- [Source passage]
## Overlap-add with window

Started by 3 years ago26 replieslatest reply 3 years ago621 views

Hi all,

Suppose I have an input signal $$x[n]$$ of length $$N$$, an FIR filter $$h[n]$$ of length $$M$$, and a window function $$w[n]$$ of length $$N$$. And their frequency domain expressions via Fourier transform are $$X[f], H[f], W[f]$$, respectively.

From my understanding, if I consider a convolution by using an overlap-add procedure, it can be done by using a circular convolution between $$X[f]$$ and $$H[f]$$ (both are of length $$N + M - 1$$ to avoid aliasing issue).

Here is my question.

If I consider using the window function $$w[n]$$, I am not sure how to set the length of $$w[n]$$. The pseudo-code below which is only for one segment is how I implemented in MATLAB

%
% x : input signal of length Nx1
% h : filter of length Mx1
% w : window of length Nx1
% y : output signal (filtered signal) of length (N+M-1)x1
% clength: the length of the convolution -- N+M-1

%  ---------------------------------------------
clength = N+M-1;
X = fft(w.*x, clength);   % of length N+M-1 x 1
H = fft(h, clength);      % of length N+M-1 x 1
Y = X.*H;                 % of length N+M-1 x 1



As you can see from the pseudo-code above, I can implement until $$Y$$ which is the multiplication between $$X[f]$$ and $$H[f]$$; hence, $$Y$$ also is of length $$N+M-1$$. But since the window is of length $$N$$, I cannot calculate inverse FFT in order to have the filtered output signal.

I've already tried to calculate as

y = w.*ifft(Y, N);

but, this causes some audible artifact.

I'll appreciate if anyone give any comments on this.

- [Extracted material]
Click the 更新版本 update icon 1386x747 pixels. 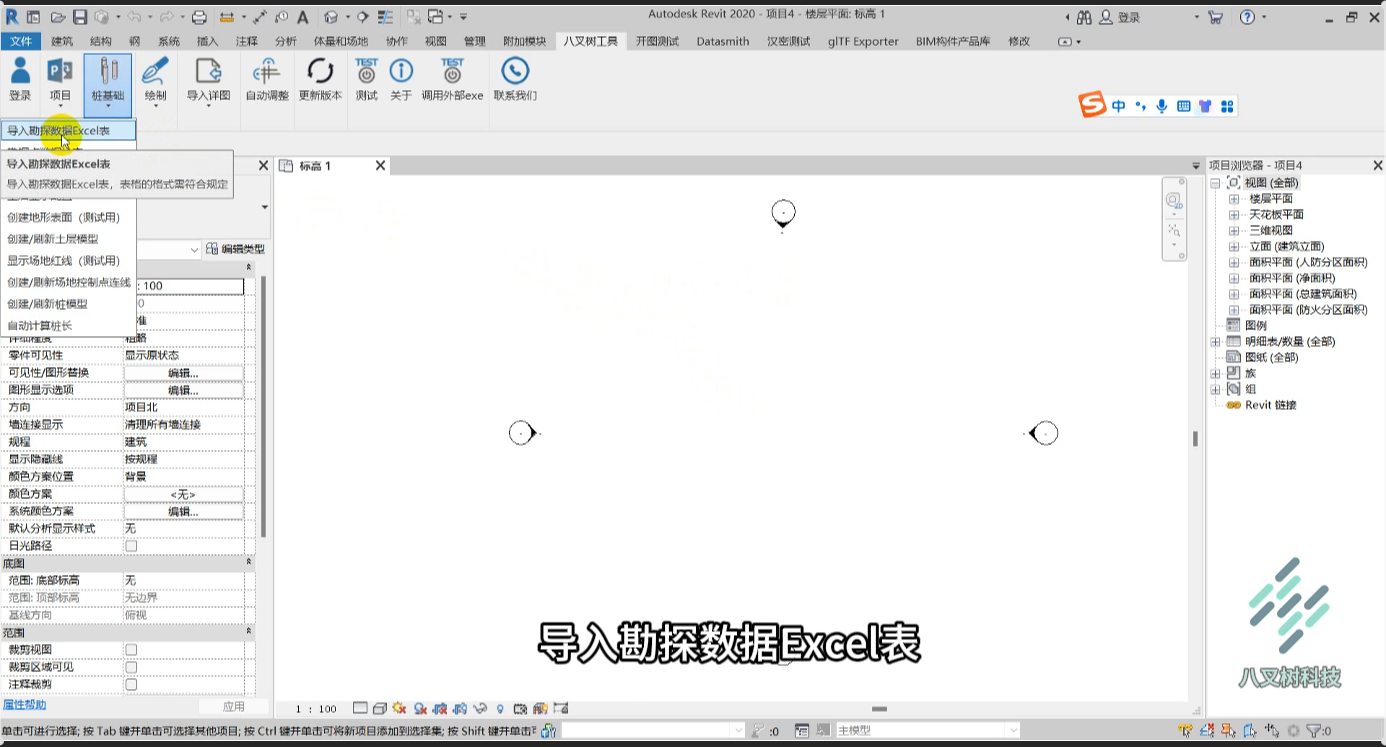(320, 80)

--

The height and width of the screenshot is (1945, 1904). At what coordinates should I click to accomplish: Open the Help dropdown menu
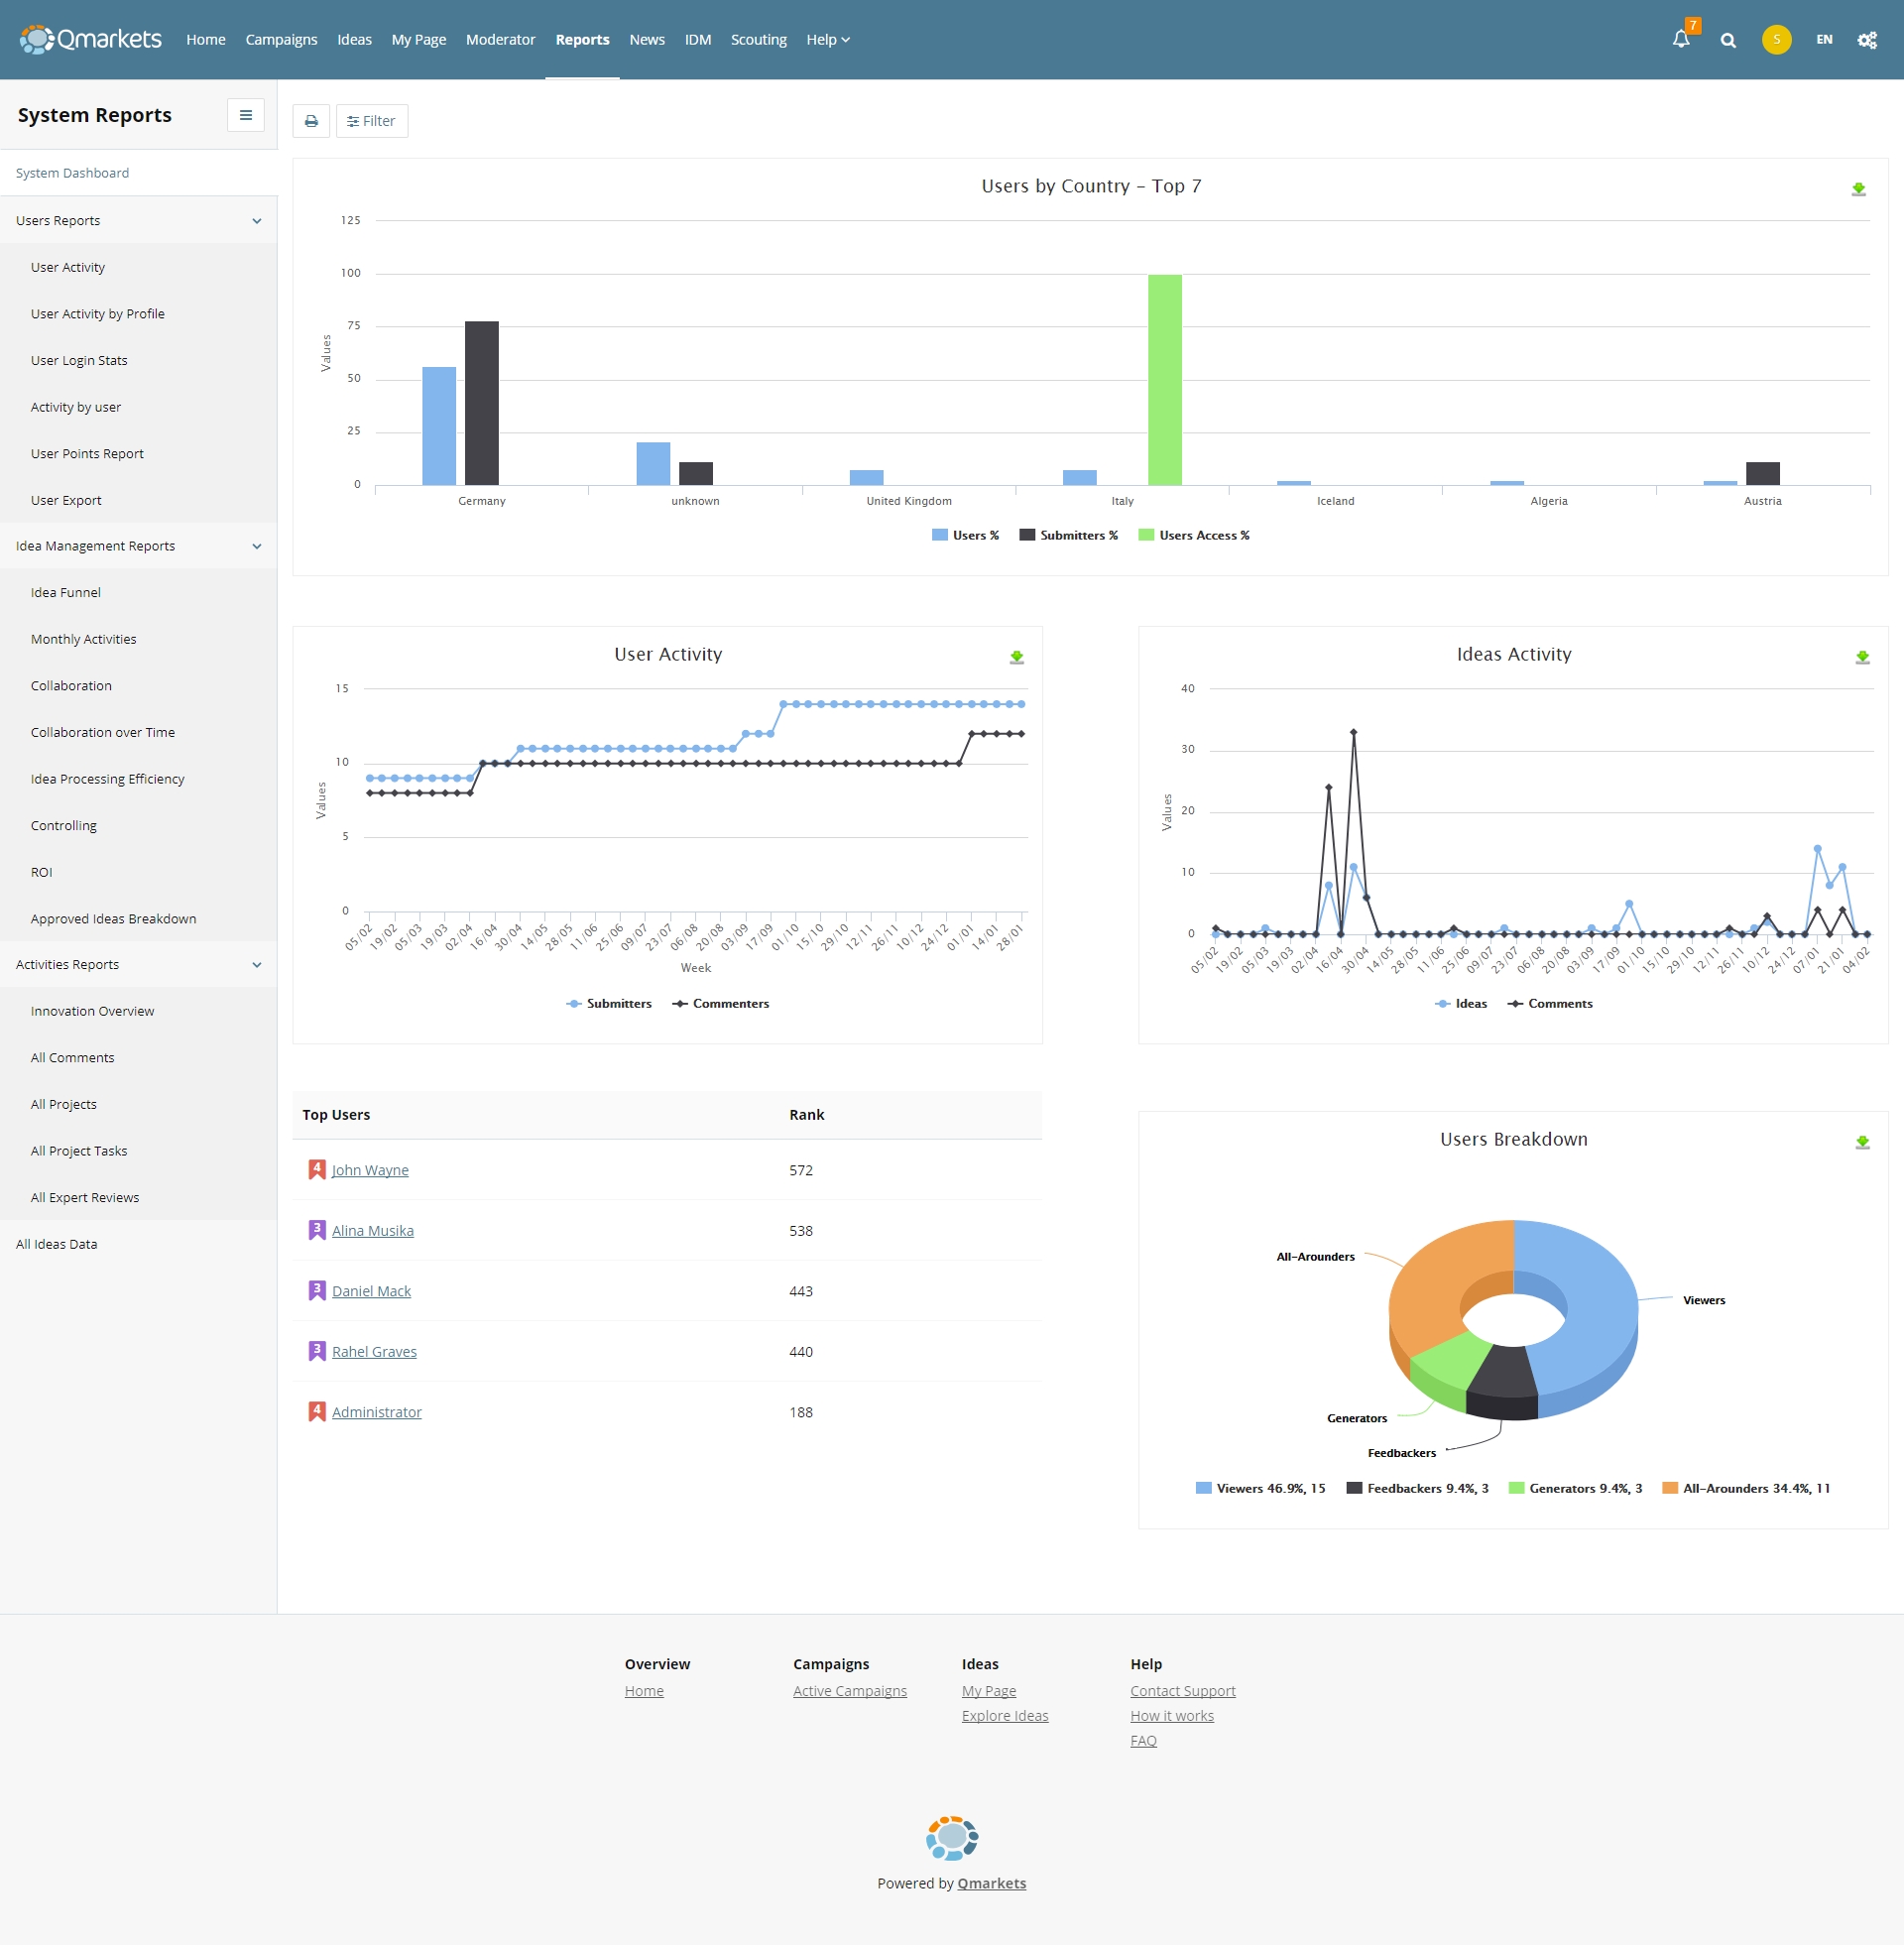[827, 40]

- [Problem set]
A. Write out the part of the overlap-add thread starting at "As you can see" and ending at "some audible artifact.".
B. Continue the forum post on overlap-add with a window from the point where it stops.
The records play no part in this exercise.

- [Exercise responses]
A.
As you can see from the pseudo-code above, I can implement until $$Y$$ which is the multiplication between $$X[f]$$ and $$H[f]$$; hence, $$Y$$ also is of length $$N+M-1$$. But since the window is of length $$N$$, I cannot calculate inverse FFT in order to have the filtered output signal.

I've already tried to calculate as

y = w.*ifft(Y, N);

but, this causes some audible artifact.

B.
#MATLAB #convolution #FFT

[ - ]
Reply by January 9, 2019

Having just spent the last month working on a project that used FFT/IFFT for a slightly different purpose with overlap/add, I found Julius Smith's book extremely helpful to remind myself of the basic mechanics of this:
https://www.dsprelated.com/freebooks/sasp/Overlap_...

Particularly in getting the window size/symmetry correct, and the funny about Matlab's window functions.

[ - ]
Reply by January 9, 2019

I should have added that I find using a ramp waveform is extremely helpful to find that occasional sample where you're "off by 1" and then debug the code - if you do an A-B to compare input and output the oddball sample usually becomes pretty obvious, and/or you can include some test code right in the program. Of course you need a (temporary) filter that isn't going to change the waveshape very much.

It helped me find the (literally) one in a million samples where I was off by a tiny bit (like -80 dB off).  Tough to find those looking at FFT or listening.

[ - ]
Reply by January 10, 2019

Hello lamabrew,

Thanks for your answer! I first have to have a look about the page you shared, it must be a very good starting point for understanding all the basic mechanics.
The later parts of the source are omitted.